§ **WRITTEN INSTRUCTION A**:
In the column about Mike Ellis, what did he retire to after choosing not to seek re-election in 2014?

#### PAGE ####

THE legendary lawmaker Mike Ellis will be honored tomorrow in Neenah, where he was born 77 years ago and whose values he championed every day he came to the Capitol from 1970 until 2014. Ellis died on July 20.
Any column on the former Senate president, majority and minority leader, budget-detail wonk and acid-tongued Republican should start this way: Mike Ellis never forgot where he came from, and he knew when to leave the Capitol. That cannot be said of all Wisconsin legislators.
FIRST, Ellis was the son of a Neenah mill worker, and he would show you where he rode his bike to bring his dad his dinner when he was growing up. They met on or near a bridge outside the mill.
Second, after the modern version of a political terrorist approached an after-cocktail-hour Ellis at a downtown Madison bar wired to record their conversation about a potentially illegal campaign-finance scheme, the wily veteran knew he could no longer compete in the scorched-earth world of social media politics. He chose not to seek re-election in 2014 and retired to the horse farm he and wife, Sandy, owned.
Ellis left on his terms; he could not have accepted losing in a primary to someone he considered a zealot recruited by radical conservatives.
IN between those personal mile markers - growing up in Neenah and leaving the Capitol as Senate president - was the life of one interesting rascal.
By force of will and encyclopedia-like knowledge of the state budget, Ellis put his stamp on all major spending decisions over the last 30 years.
Examples: Need the school-aid funding formula, and its origins, explained? How would state government pay two-thirds of K-12 costs? Size of the "structural deficit" - the imbalance between future spending promises and tax revenues? Why expand the School Choice program so quickly? Who sponsored the last "check in the mail" tax rebate - the one before this summer's $100-per-child rebate? Who wrote the charter for the now-abolished Government Accountability Board?

####

§ **WRITTEN INSTRUCTION B**:
Recast the records below as a JSON list of strings, one string per line, skipping blank lines. Leave the pictures out.

#### DATA ROWS ####

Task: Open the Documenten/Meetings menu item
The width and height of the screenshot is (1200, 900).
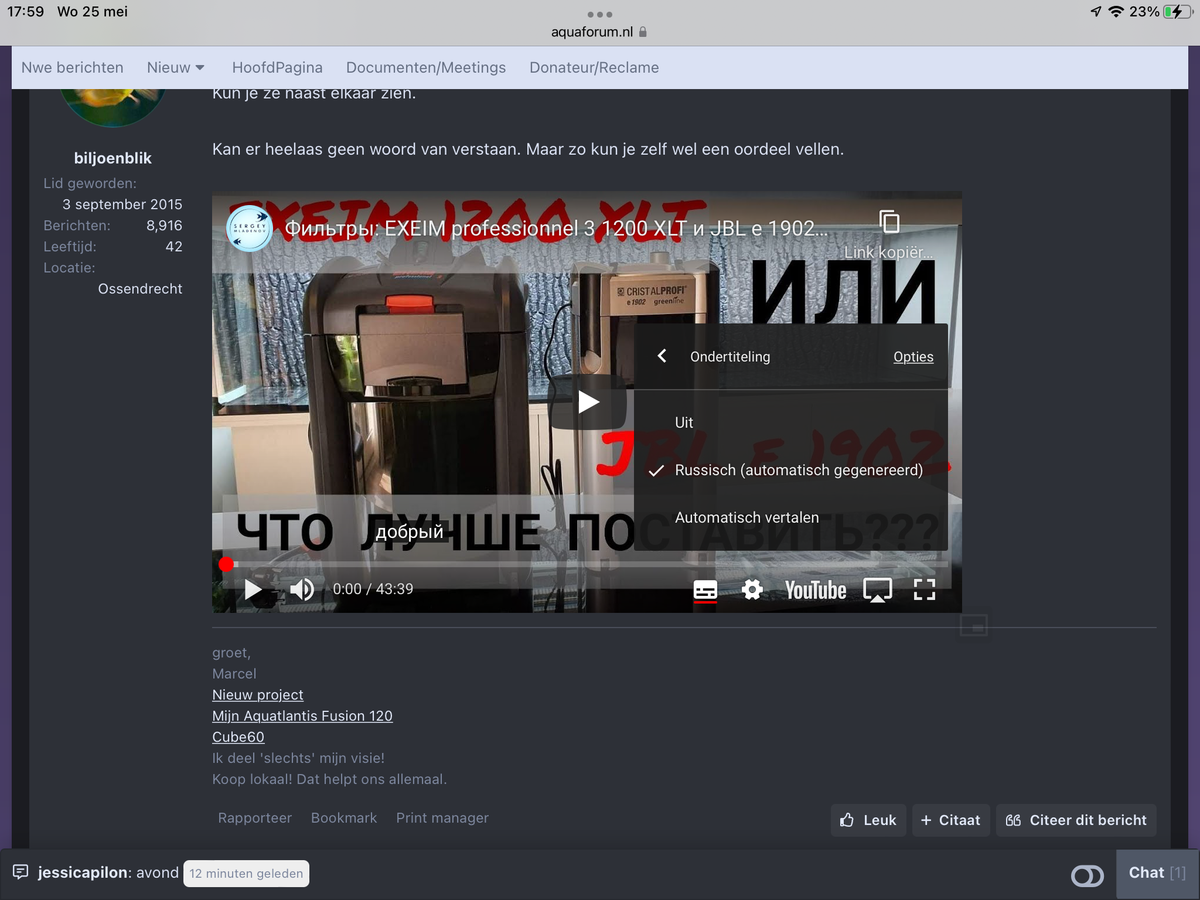Action: [x=426, y=68]
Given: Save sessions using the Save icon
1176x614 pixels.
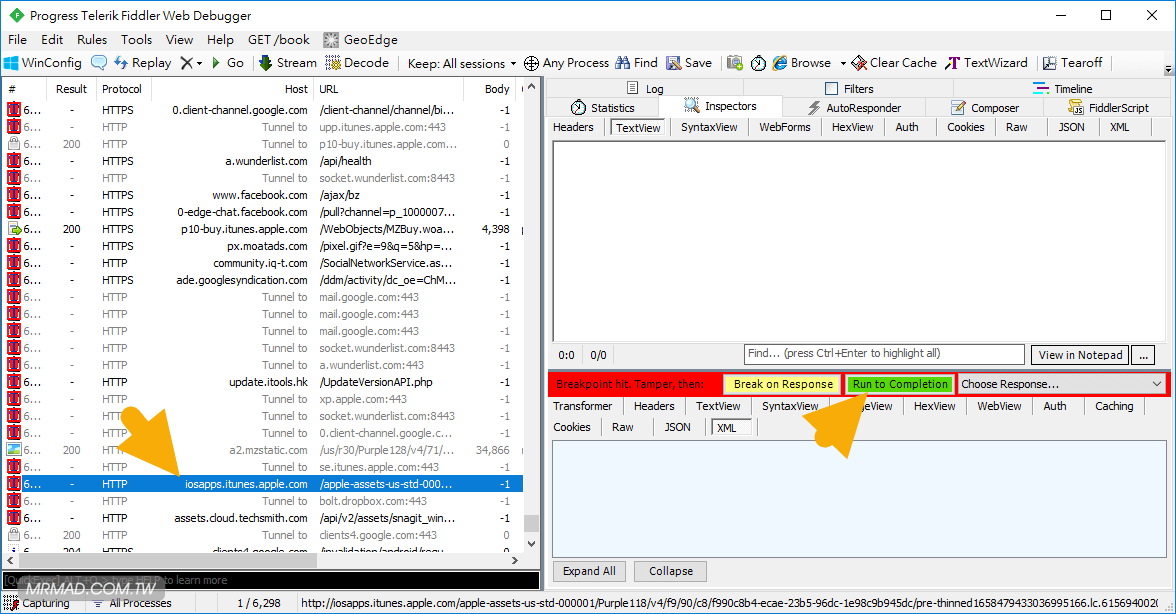Looking at the screenshot, I should [689, 62].
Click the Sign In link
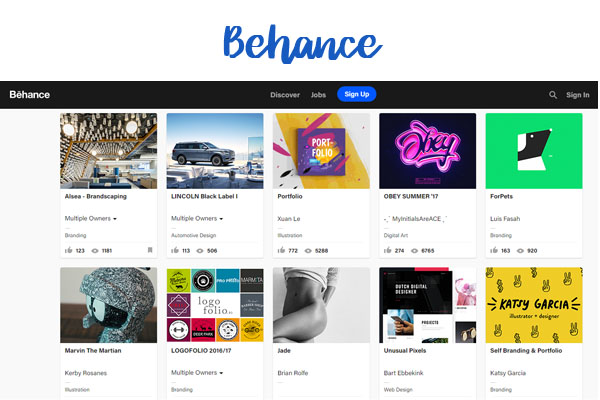The image size is (600, 400). 577,95
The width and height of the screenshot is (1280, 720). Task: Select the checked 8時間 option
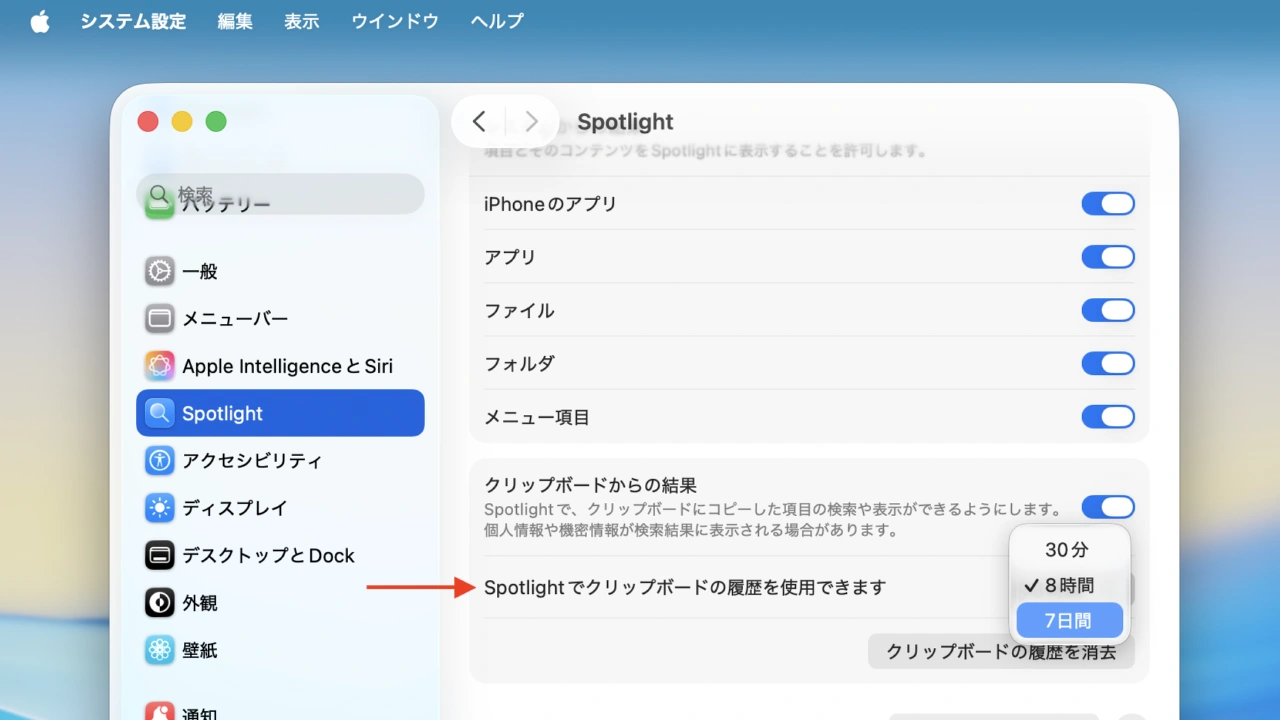[1068, 586]

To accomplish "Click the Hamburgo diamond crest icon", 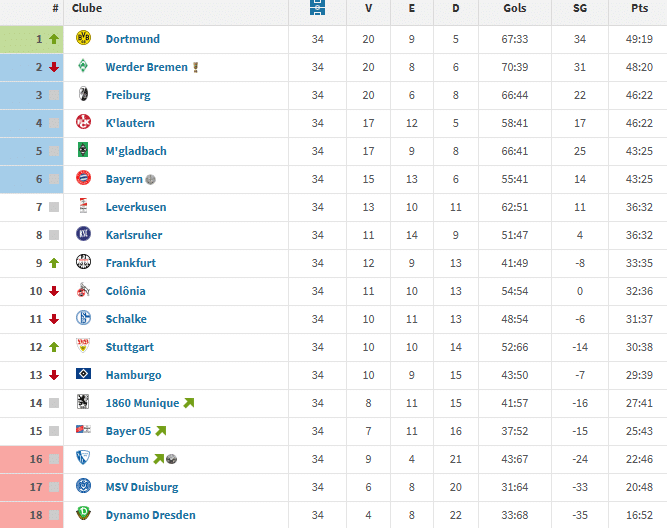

####

§ **EXERCISE ANSWER A**:
The horse farm he owned with his wife, Sandy.

§ **EXERCISE ANSWER B**:
[
  "Task: Open the Documenten/Meetings menu item",
  "The width and height of the screenshot is (1200, 900).",
  "Action: [x=426, y=68]",
  "Given: Save sessions using the Save icon",
  "1176x614 pixels.",
  "Looking at the screenshot, I should [689, 62].",
  "Click the Sign In link",
  "The image size is (600, 400). 577,95",
  "The width and height of the screenshot is (1280, 720). Task: Select the checked 8時間 option",
  "[1068, 586]",
  "To accomplish \"Click the Hamburgo diamond crest icon\", "
]